NOTICE: NOT FOR OFFICIAL PUBLICATION.
UNDER ARIZONA RULE OF THE SUPREME COURT 111(c), THIS DECISION IS NOT PRECEDENTIAL
AND MAY BE CITED ONLY AS AUTHORIZED BY RULE.
IN THE
ARIZONA COURT OF APPEALS
DIVISION ONE
STATE OF ARIZONA, Appellee,
v.
CHRISTOPHER MICHAEL WHITE, Appellant.
No. 1 CA-CR 16-0454
FILED 10-12-2017
Appeal from the Superior Court in Mohave County
No. S8015CR201501069
The Honorable Steven F. Conn, Judge Retired
AFFIRMED
COUNSEL
Arizona Attorney General’s Office, Phoenix
By Joseph T. Maziarz
Counsel for Appellee
The Office of the Legal Advocate, Kingman
By Jill L. Evans
Counsel for Appellant
STATE v. WHITE
Decision of the Court
MEMORANDUM DECISION
Presiding Judge Randall M. Howe delivered the decision of the Court, in
which Judge Lawrence F. Winthrop and Judge Jon W. Thompson joined.

## RECORDED INFORMATION
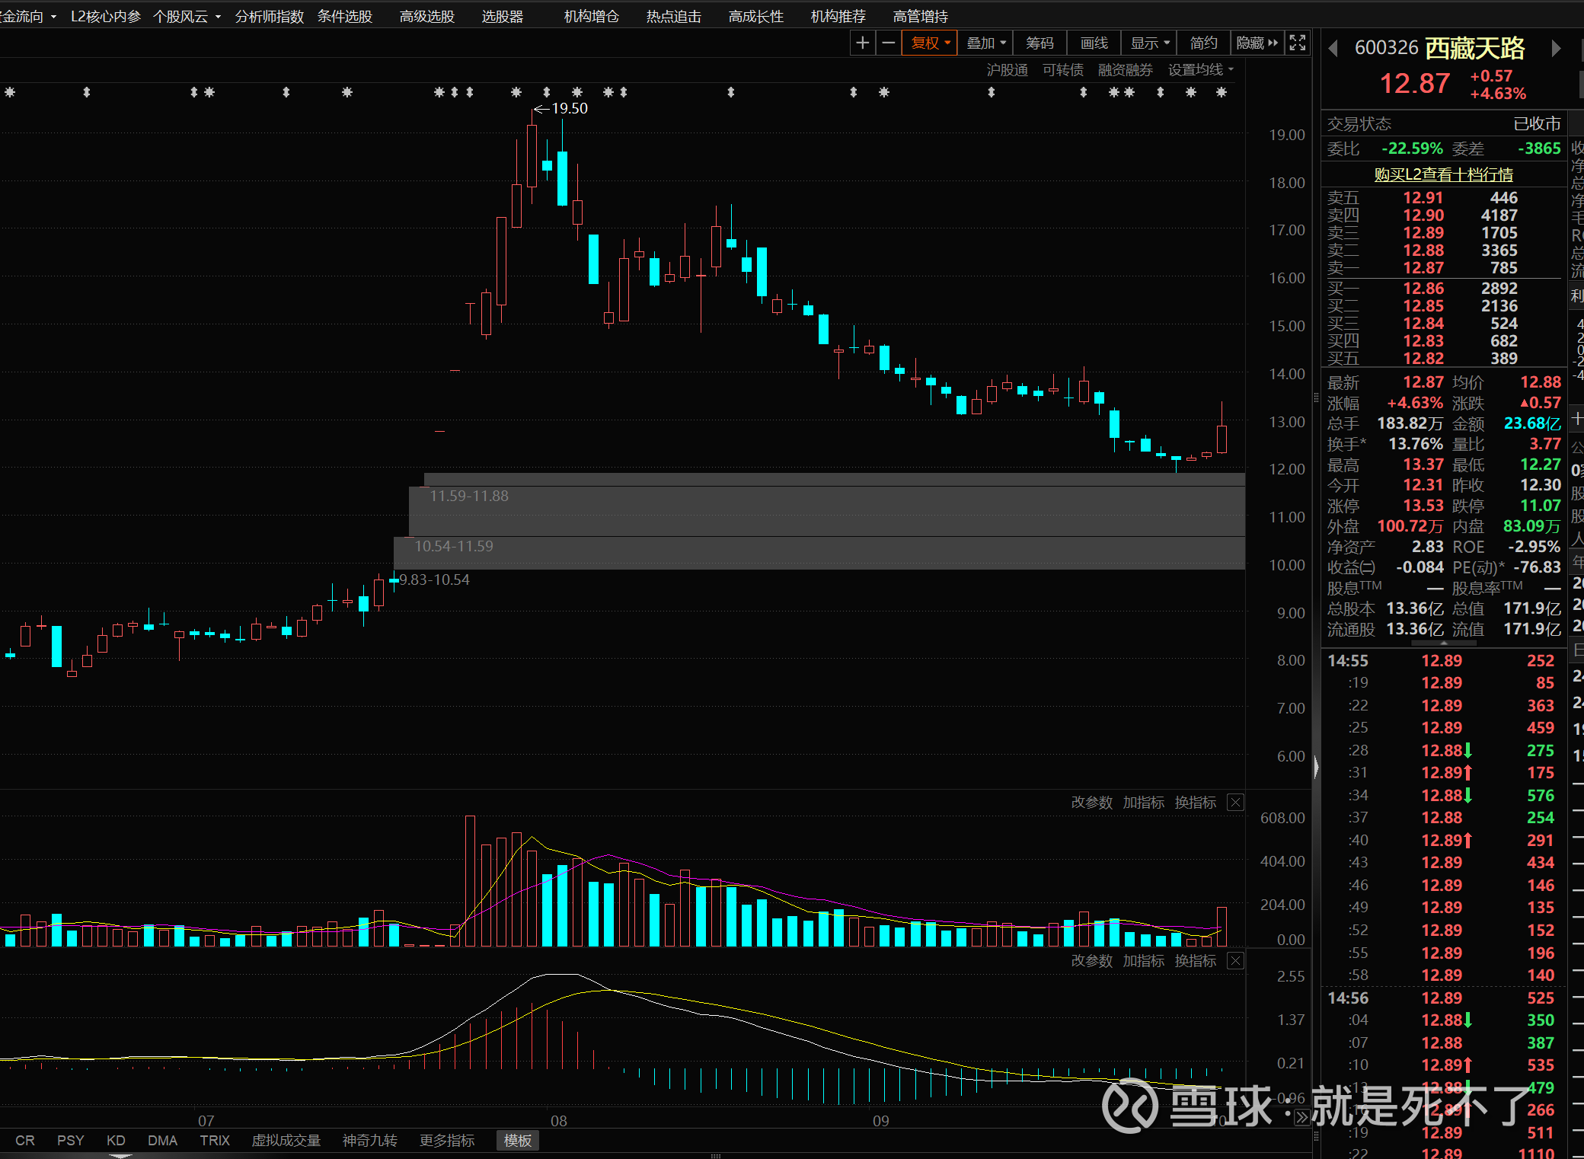The width and height of the screenshot is (1584, 1159).
Task: Zoom in chart with plus button
Action: coord(862,43)
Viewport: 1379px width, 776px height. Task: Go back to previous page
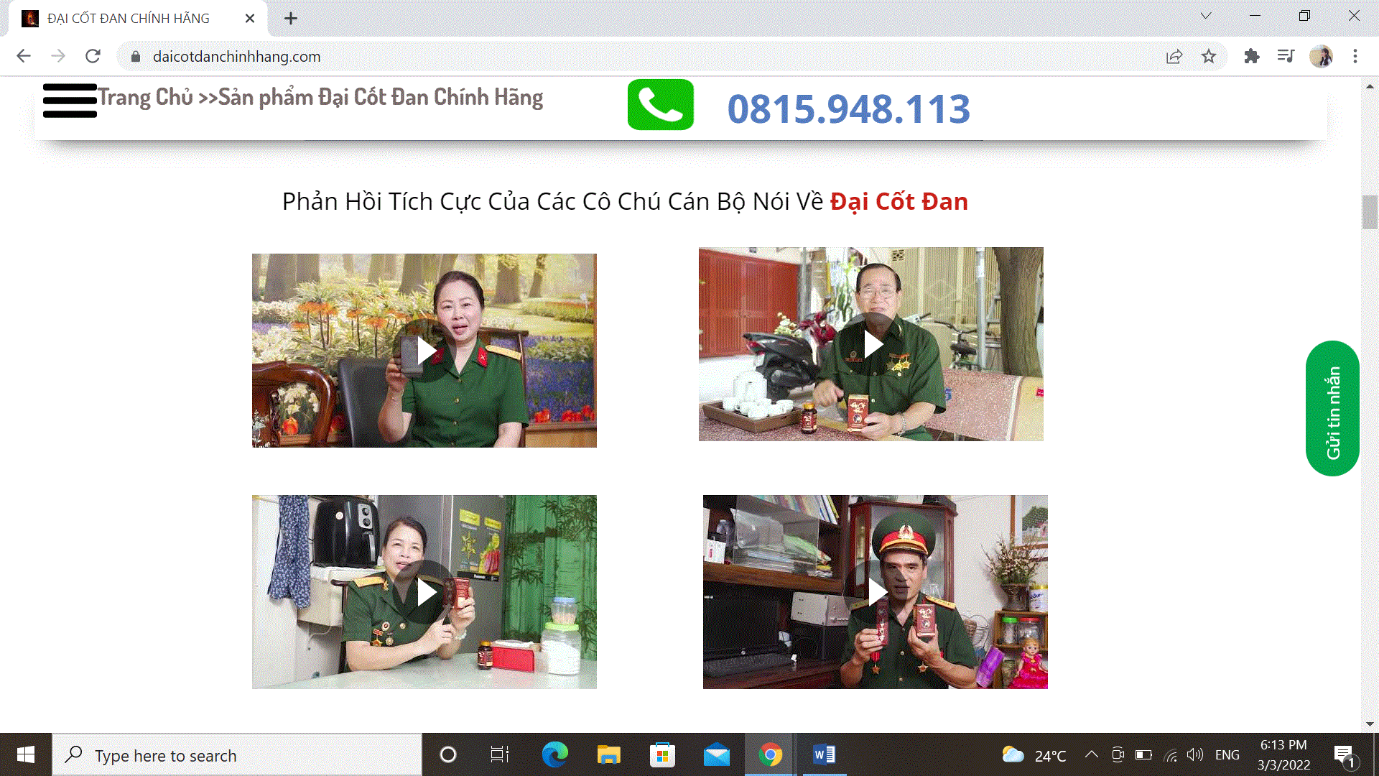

## YOUR TASKS
(a) In the court decision, from which county's Superior Court was the appeal taken?
(b) Reproduce the court decision starting with "NOTICE: NOT FOR" and going on through "MICHAEL WHITE, Appellant.".

## ANSWERS TO THE EXERCISES
(a) Mohave County

(b)
NOTICE: NOT FOR OFFICIAL PUBLICATION.
UNDER ARIZONA RULE OF THE SUPREME COURT 111(c), THIS DECISION IS NOT PRECEDENTIAL
AND MAY BE CITED ONLY AS AUTHORIZED BY RULE.
IN THE
ARIZONA COURT OF APPEALS
DIVISION ONE
STATE OF ARIZONA, Appellee,
v.
CHRISTOPHER MICHAEL WHITE, Appellant.